Winner of the 2022 Gatewood Prize, selected by Julie Carr
Shockingly original, haunting and strange, Olivia Muenz’s I Feel Fine fills me with a kind of longing I cannot properly name. At once novelistic and radically fragmented, achingly confessional and austerely technical, Muenz’s prose poems place me exactly where I want to be as a reader. I am at once moved by a voice and excited by a form, emotionally caught and cognitively awakened. With a syntax all their own, these poems make me sweat and make me marvel. Read them. Find poetry once again bright, new, and necessary. –Julie Carr, 2022 Gatewood Prize judge
I Feel Fine is a book of fine feelings, a record and enactment of feeling finally and finely.
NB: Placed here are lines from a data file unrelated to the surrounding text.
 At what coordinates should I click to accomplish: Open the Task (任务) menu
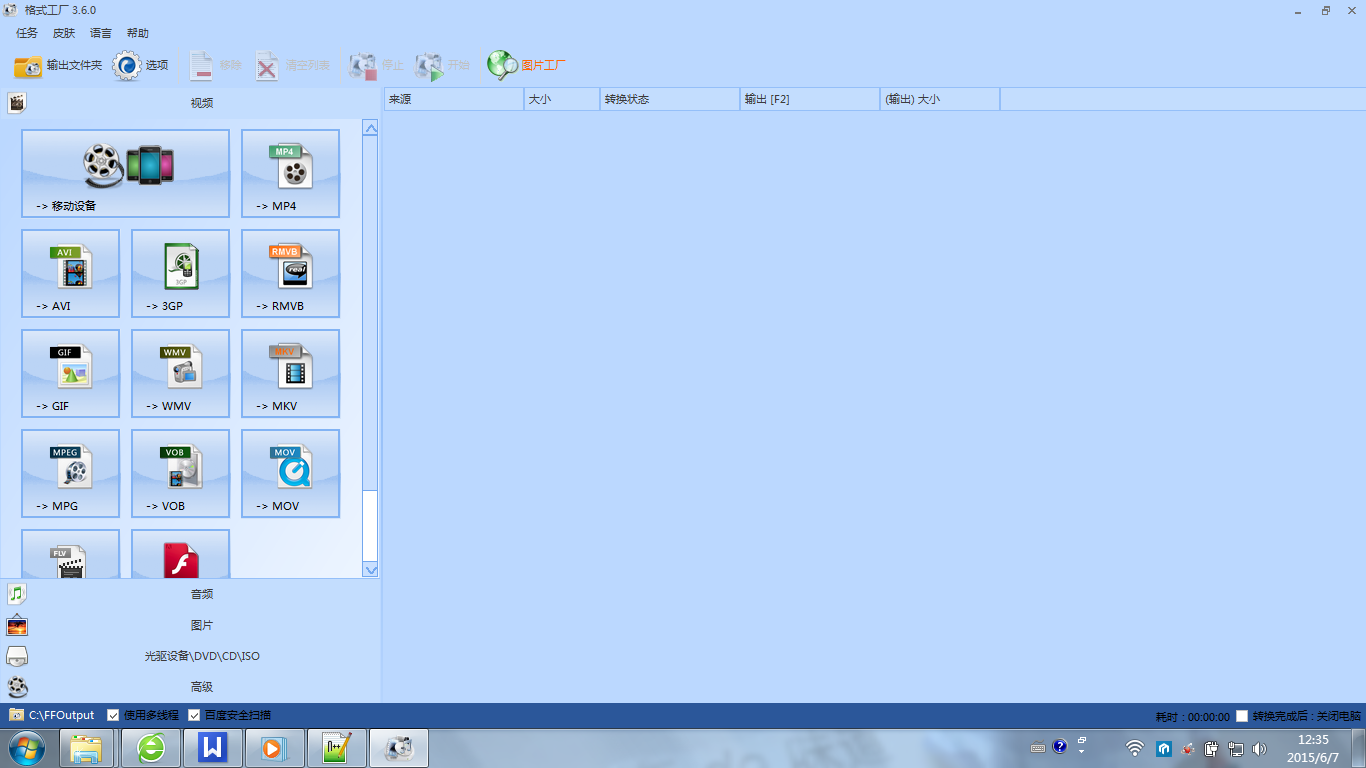27,33
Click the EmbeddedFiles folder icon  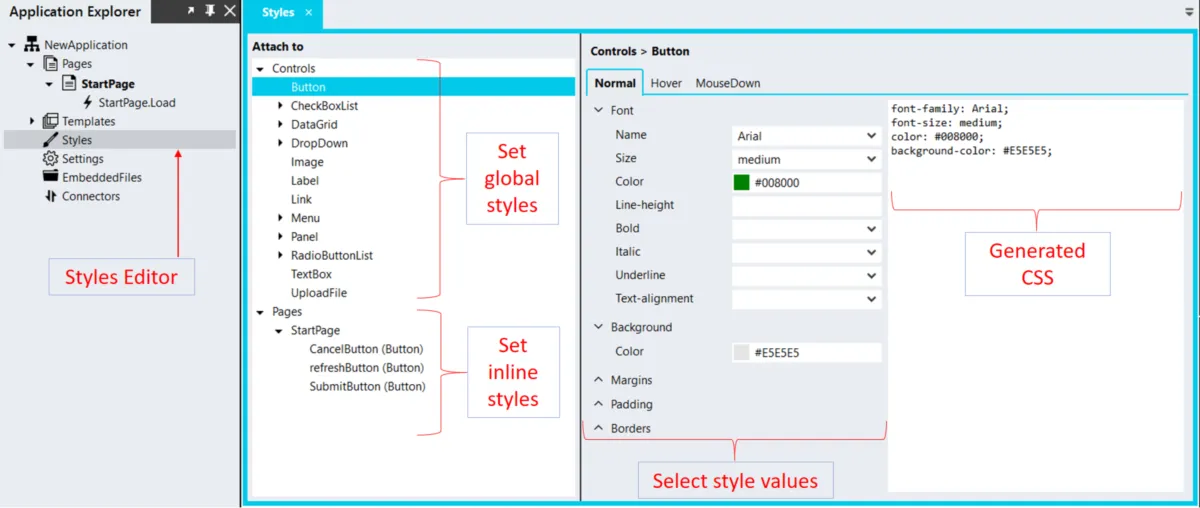coord(50,178)

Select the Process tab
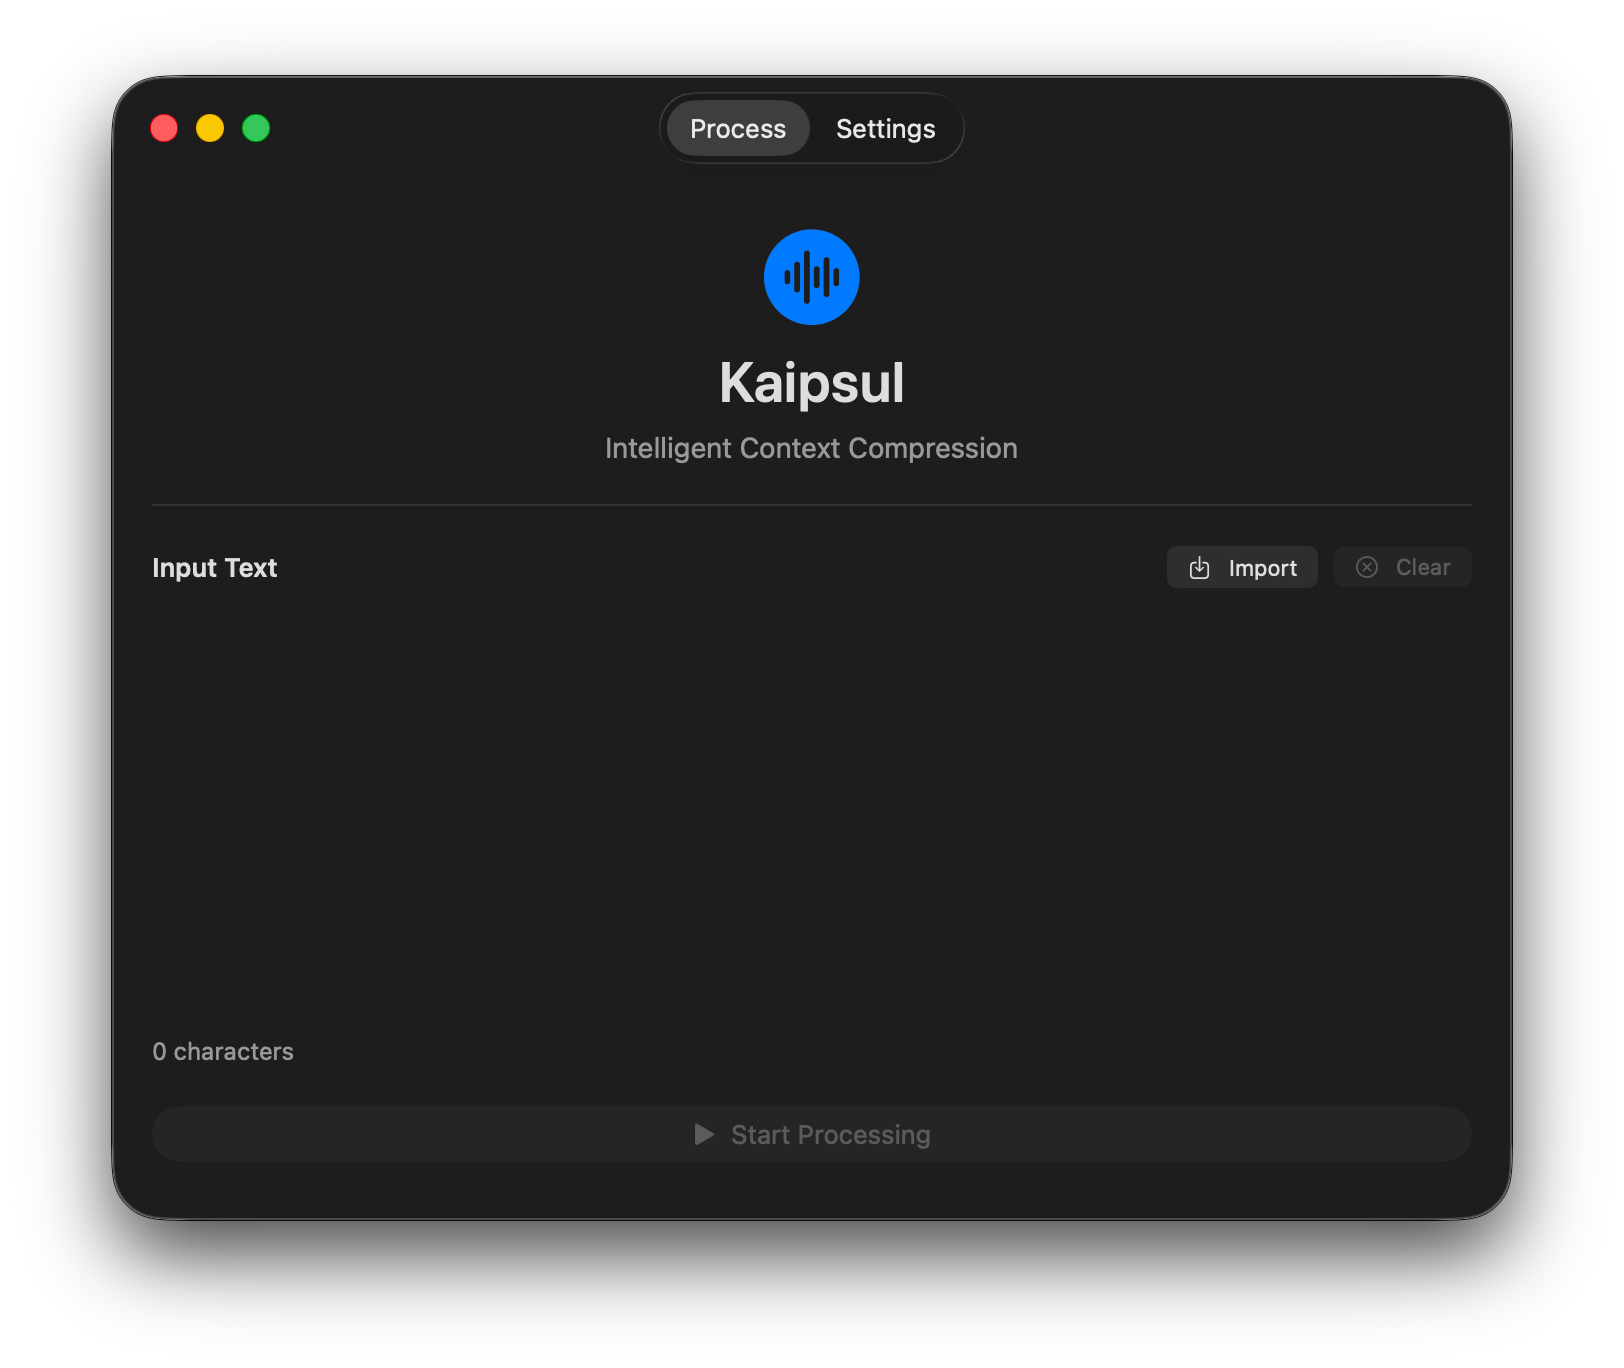pyautogui.click(x=737, y=128)
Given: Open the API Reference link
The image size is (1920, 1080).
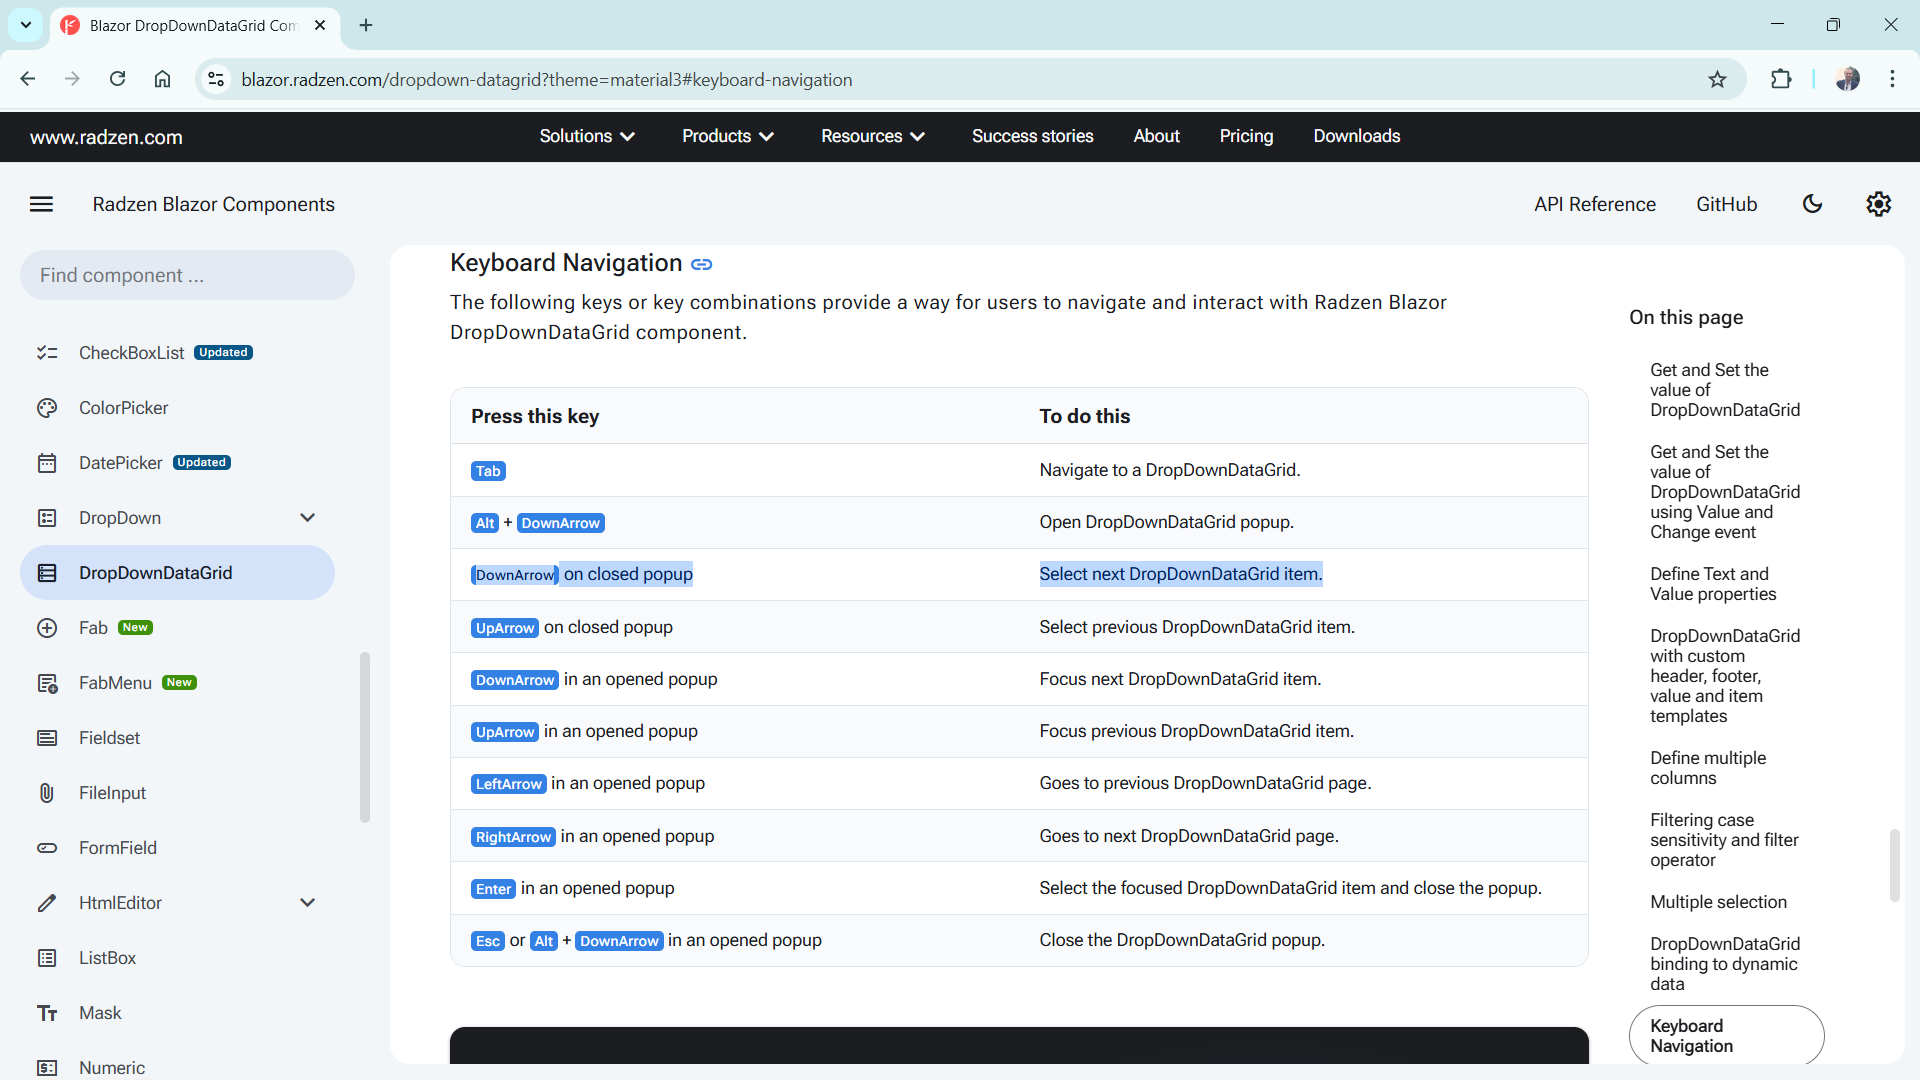Looking at the screenshot, I should (x=1595, y=204).
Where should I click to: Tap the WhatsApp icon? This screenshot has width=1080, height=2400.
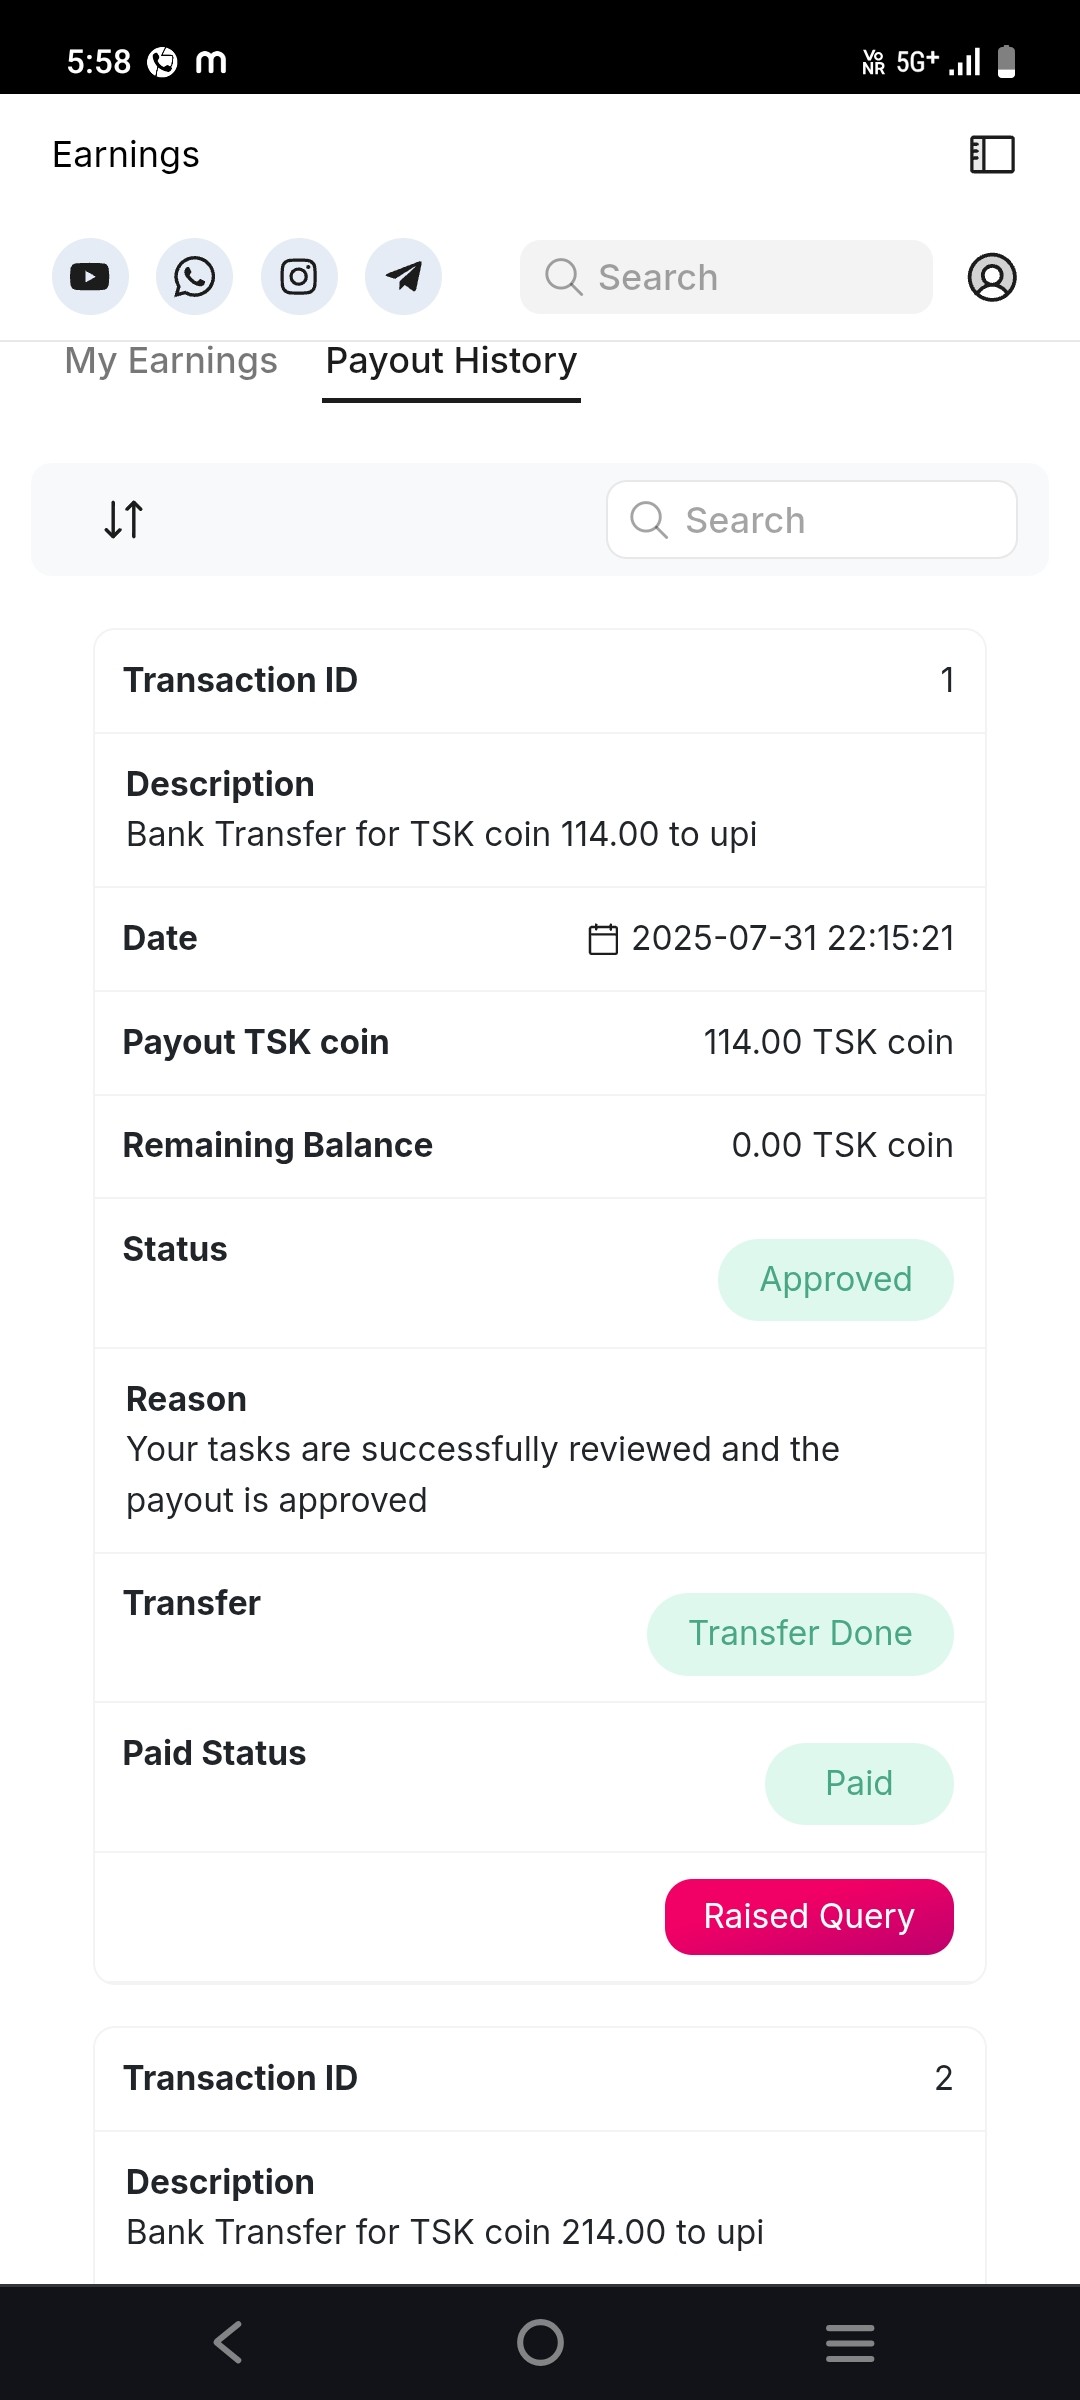click(x=194, y=277)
Chopped. Think of the “I” as a blade, dicing experience? [...] Muenz’ work should be read within the fine tradition of modern and post-modern investigations of failure, while also being recognized as an important addition to the field of disability studies [...]. In her short, sometimes one-word sentences, urgently compelling in their staccato rhythm, Muenz makes it clear that language itself is a connective tissue disorder we all have—all we have—to communicate the fragility of presence, intimacy, attention, and life. This first full length collection by a gifted, brilliant, and brave poet offers readers a fine way to connect to our own embodiment, the body’s plentitudes and exhaustions, our swell and not so swell swellings and deflations: “We are. Fine.” Muenz writes. Uh huh. I love. This. Book. –Laura Mullen, author of Dark Archive
Olivia Muenz is a disabled writer and author of chapbook Where Was I Again (Essay Press, 2022). She holds an MFA in creative writing from Louisiana State University, where she earned the Robert Penn Warren Thesis Award in prose and served as an editor for New Delta Review. A ‘22 Tin House Summer Workshop participant, her work has appeared or is forthcoming in New England Review, Massachusetts Review, The Missouri Review, Gulf Coast, Black Warrior Review, Pleiades, Denver Quarterly, Michigan Quarterly Review, and elsewhere. She lives in the Hudson Valley.